A further point made is that due to the size and shape of Tennessee and the location of its major population centers, half of the population of the state lives within 20 miles of at least one other state and that all of the population lives no more than 65 miles from at least one other state, and that all of the surrounding states have a lower overall sales tax rate than Tennessee, meaning that many Tennesseans tend to make many purchases, especially major ones, in surrounding states, with Tennessee receiving no revenue from such transactions whatever, in essence making Tennesseans major taxpayers in surrounding states.

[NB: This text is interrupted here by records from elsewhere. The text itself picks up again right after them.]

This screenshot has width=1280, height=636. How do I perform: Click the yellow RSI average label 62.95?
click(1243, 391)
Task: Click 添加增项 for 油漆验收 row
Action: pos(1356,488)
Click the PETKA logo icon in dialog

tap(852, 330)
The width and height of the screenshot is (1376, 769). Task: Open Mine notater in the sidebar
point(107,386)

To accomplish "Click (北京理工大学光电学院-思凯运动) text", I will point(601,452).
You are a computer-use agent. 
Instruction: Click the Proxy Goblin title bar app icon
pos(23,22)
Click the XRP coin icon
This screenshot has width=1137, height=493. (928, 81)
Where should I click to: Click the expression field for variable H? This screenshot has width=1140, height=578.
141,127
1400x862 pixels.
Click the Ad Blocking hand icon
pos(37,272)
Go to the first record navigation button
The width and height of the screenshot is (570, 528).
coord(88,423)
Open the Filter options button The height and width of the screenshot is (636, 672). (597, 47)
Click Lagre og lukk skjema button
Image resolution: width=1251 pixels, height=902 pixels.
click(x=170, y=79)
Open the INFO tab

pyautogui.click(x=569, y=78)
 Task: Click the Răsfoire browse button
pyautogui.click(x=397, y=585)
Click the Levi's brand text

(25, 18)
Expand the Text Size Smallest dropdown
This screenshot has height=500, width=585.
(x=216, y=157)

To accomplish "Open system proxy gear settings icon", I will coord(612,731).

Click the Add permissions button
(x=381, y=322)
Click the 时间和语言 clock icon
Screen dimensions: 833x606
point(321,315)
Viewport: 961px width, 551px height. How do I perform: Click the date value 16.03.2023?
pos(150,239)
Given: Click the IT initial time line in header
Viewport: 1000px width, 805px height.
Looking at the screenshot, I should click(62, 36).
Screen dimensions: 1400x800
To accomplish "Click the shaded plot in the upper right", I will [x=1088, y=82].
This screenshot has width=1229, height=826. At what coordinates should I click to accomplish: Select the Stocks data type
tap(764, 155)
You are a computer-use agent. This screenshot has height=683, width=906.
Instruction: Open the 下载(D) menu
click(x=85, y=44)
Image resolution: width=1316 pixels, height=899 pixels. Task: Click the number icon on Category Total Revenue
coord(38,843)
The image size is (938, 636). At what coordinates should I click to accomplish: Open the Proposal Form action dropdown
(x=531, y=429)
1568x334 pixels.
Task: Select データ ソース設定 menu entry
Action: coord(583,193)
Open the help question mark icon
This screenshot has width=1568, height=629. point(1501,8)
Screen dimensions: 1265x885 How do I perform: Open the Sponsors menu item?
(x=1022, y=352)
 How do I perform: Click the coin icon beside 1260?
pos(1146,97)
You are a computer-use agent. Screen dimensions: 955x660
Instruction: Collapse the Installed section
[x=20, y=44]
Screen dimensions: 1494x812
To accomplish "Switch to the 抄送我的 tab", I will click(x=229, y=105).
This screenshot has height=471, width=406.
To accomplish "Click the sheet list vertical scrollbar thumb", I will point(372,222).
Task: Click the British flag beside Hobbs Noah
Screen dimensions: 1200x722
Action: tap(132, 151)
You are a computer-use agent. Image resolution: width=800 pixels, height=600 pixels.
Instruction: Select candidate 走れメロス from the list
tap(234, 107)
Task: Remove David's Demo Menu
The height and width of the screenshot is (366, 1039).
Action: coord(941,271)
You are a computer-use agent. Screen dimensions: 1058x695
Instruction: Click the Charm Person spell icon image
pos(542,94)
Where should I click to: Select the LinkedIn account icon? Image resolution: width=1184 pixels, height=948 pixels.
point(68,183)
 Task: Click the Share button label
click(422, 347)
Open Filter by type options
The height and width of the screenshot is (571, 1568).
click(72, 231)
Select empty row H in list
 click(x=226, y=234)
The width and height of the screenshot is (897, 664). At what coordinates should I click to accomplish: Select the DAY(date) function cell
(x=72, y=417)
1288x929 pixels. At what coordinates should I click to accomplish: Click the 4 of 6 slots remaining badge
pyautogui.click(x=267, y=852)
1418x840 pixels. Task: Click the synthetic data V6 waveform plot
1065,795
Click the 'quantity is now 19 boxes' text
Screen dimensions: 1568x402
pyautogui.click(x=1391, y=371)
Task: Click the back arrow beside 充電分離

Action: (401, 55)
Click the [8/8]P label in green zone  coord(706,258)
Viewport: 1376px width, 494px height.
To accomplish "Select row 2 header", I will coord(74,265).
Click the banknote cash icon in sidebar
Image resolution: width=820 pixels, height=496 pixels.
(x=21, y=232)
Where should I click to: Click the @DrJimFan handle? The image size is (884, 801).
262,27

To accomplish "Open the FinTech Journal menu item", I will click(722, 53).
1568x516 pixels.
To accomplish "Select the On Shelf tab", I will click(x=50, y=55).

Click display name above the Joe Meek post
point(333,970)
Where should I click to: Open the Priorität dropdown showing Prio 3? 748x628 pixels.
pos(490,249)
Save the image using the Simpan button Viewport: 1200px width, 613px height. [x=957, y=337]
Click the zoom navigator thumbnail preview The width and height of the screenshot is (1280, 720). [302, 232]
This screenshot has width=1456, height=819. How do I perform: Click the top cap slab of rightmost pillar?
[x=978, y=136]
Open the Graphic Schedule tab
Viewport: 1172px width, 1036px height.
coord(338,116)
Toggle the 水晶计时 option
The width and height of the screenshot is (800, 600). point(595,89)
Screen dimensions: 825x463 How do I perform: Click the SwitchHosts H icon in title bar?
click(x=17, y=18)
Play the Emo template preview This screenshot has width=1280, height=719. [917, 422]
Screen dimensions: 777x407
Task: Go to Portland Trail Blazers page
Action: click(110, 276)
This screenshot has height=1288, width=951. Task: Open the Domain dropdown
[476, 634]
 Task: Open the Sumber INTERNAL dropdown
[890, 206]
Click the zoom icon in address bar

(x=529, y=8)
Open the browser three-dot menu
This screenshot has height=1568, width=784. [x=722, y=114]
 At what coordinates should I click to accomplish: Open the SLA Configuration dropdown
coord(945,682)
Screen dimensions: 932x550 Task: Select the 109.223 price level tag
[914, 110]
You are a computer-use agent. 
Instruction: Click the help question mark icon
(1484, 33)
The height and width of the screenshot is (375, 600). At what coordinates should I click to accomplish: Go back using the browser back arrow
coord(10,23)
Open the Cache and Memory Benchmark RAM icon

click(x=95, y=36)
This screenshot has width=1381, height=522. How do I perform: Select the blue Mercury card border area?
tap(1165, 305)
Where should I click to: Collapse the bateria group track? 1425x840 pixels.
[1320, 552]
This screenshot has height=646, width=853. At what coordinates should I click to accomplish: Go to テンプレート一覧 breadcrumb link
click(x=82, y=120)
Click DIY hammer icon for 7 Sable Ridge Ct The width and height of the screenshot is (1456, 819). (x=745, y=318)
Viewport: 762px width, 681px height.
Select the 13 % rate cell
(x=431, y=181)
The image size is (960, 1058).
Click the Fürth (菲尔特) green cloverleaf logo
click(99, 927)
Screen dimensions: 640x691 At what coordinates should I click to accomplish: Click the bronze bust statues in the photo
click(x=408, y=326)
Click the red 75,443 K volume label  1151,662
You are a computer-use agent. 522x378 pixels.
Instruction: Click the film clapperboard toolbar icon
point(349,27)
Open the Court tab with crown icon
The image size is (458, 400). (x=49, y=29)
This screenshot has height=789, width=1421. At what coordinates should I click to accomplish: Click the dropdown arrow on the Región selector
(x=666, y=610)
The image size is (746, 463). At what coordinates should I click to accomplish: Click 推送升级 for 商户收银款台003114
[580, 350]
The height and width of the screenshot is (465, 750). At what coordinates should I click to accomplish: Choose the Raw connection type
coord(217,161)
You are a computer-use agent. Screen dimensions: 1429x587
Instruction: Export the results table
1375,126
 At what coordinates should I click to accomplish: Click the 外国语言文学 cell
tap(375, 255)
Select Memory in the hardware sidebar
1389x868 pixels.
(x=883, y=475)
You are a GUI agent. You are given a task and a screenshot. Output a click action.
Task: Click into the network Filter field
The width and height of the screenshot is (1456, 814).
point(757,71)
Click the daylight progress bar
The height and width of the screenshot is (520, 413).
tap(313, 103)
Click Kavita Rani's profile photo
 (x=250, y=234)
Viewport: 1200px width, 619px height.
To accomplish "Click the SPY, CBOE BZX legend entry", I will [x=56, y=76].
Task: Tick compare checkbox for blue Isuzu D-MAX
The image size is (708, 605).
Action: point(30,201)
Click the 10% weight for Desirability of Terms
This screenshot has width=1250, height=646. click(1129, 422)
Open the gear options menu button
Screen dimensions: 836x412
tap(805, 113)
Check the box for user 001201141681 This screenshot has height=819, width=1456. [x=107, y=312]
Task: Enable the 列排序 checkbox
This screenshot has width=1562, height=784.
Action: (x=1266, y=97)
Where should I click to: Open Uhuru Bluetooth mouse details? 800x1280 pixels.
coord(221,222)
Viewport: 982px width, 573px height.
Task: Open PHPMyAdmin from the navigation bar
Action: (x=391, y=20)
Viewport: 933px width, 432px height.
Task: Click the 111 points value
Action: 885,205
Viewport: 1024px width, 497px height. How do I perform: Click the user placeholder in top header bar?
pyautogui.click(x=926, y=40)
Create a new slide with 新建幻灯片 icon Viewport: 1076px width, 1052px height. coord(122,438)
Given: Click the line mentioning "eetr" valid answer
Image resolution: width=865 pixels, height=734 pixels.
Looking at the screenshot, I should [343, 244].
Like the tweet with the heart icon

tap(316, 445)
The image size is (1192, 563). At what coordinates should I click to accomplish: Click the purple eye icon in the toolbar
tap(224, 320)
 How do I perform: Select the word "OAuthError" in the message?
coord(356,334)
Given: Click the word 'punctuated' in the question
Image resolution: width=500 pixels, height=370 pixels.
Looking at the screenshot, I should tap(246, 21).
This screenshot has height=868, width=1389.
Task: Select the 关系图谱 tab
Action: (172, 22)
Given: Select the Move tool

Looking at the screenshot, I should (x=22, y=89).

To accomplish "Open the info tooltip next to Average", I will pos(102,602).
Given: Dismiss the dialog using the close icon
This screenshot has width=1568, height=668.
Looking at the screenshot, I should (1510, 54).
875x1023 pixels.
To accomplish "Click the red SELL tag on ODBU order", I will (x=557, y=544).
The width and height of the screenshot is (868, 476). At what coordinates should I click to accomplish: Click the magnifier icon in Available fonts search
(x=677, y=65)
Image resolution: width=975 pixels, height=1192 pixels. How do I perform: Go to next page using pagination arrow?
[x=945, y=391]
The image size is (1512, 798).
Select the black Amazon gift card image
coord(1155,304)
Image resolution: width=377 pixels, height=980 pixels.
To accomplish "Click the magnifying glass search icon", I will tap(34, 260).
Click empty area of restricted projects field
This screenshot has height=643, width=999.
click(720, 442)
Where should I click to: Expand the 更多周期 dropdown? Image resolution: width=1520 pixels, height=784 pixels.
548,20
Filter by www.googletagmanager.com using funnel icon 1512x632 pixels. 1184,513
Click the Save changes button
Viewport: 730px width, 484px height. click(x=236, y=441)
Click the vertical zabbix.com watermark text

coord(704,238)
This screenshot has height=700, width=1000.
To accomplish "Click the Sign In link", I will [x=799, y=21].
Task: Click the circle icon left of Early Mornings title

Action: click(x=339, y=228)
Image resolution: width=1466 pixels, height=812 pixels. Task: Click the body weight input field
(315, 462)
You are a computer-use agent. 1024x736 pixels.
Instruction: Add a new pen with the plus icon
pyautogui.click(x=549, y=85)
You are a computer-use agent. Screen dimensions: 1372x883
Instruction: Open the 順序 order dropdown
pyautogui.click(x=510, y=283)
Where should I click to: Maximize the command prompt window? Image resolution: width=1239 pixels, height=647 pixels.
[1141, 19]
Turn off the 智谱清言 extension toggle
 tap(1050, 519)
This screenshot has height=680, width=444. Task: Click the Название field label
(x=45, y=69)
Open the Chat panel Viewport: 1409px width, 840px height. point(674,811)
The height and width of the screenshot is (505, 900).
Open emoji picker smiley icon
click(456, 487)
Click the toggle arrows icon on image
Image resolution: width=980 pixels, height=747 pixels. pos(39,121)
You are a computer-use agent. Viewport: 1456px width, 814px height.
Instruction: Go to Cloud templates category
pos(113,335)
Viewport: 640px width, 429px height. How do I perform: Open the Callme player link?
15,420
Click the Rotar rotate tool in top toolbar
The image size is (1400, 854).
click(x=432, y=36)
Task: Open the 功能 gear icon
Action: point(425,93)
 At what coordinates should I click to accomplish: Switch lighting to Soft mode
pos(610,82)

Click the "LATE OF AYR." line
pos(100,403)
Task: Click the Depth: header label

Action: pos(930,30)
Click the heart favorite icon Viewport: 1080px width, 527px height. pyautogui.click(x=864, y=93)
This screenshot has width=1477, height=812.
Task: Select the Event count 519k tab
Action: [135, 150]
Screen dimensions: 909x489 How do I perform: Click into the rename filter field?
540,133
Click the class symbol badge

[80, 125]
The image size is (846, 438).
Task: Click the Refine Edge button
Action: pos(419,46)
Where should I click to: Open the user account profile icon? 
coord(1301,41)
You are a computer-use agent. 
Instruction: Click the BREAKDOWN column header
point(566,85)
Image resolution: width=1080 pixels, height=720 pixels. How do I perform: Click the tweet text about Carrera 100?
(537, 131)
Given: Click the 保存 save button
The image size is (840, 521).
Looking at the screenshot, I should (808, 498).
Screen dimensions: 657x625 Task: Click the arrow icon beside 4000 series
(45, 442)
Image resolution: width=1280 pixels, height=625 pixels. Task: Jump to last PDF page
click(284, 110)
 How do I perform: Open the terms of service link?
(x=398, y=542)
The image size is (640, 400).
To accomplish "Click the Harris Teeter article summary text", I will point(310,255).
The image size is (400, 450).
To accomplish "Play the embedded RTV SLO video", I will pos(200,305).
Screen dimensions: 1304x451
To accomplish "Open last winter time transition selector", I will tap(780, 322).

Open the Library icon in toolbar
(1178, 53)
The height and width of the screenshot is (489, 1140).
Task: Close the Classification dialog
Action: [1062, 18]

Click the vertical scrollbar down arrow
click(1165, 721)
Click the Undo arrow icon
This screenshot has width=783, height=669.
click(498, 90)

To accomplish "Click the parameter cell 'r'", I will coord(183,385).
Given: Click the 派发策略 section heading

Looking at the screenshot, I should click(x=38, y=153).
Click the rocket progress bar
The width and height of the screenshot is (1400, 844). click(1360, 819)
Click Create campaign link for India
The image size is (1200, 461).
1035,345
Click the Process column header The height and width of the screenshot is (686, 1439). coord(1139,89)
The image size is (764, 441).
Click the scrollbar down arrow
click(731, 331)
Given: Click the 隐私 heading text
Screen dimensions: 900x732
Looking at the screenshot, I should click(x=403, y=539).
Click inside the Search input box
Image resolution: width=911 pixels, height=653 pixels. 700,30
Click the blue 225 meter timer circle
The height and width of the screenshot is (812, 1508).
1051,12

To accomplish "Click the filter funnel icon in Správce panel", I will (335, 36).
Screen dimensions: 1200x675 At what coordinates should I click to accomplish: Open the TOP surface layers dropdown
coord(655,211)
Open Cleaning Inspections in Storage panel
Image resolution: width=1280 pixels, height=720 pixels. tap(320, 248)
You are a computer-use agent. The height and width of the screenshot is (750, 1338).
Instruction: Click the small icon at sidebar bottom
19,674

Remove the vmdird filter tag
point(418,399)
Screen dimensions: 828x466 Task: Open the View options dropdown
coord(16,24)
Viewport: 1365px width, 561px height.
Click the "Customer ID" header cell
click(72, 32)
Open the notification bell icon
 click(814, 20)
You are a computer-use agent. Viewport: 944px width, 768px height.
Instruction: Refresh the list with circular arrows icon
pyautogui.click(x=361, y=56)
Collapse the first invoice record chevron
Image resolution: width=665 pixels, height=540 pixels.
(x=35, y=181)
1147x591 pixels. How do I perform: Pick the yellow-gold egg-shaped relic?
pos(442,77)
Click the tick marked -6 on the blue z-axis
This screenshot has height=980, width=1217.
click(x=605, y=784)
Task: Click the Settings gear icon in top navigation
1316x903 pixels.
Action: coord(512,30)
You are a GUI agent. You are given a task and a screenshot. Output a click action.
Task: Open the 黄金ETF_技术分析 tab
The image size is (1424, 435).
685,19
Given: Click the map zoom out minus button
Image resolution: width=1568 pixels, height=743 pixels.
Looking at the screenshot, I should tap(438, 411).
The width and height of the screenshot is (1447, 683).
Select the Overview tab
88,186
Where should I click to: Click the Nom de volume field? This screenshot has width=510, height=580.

TFT also made the point that even many affluent Tennesseans could benefit from the fact that state income taxes are deductible from for purposes of computing liability for federal income tax, whereas sales taxes (as of 2003), were not. The Congress changed this in October 2004.
[edit] Counter argument
The counter-argument is made by groups such as Tennessee Tax Revolt. First, that the overall burden of taxation imposed by all levels of government, including the federal government, shows that poorer Tennesseeans, like poorer Americans in general, pay a lower share of their income in taxes overall than wealthy ones. They add that food purchased by persons receiving benefits such as food stamps is automatically tax-exempt. Further, they argue true "fairness" is epitomized by the sales tax, which is the only tax which directly affects persons who work in the so-called underground economy which is driven by cash. Hence it represents the only tax paid by undocumented aliens, drug dealers, pimps and prostitutes. They further point out that Tennessee does impose a flat income tax of 6% on dividends and some interest. This income tax is paid almost entirely by more affluent Tennesseans, since the first $1250 of such income, and all such income from bank interest payments, is exempt.
[edit] Goals
TFT hopes to overcome the general resistance to a state income tax by showing that somewhere between two-thirds and four-fifths of all Tennessee residents would pay less tax by switching to an income-tax centered system of taxation. Their current literature suggests that the overall sales tax rate could be lowered to 5.75% and more revenue still be generated by the state with the implementation of a modest income tax. Opponents argue that there would be no guarantee that the sales tax rates, once lowered, would not soon be raised again.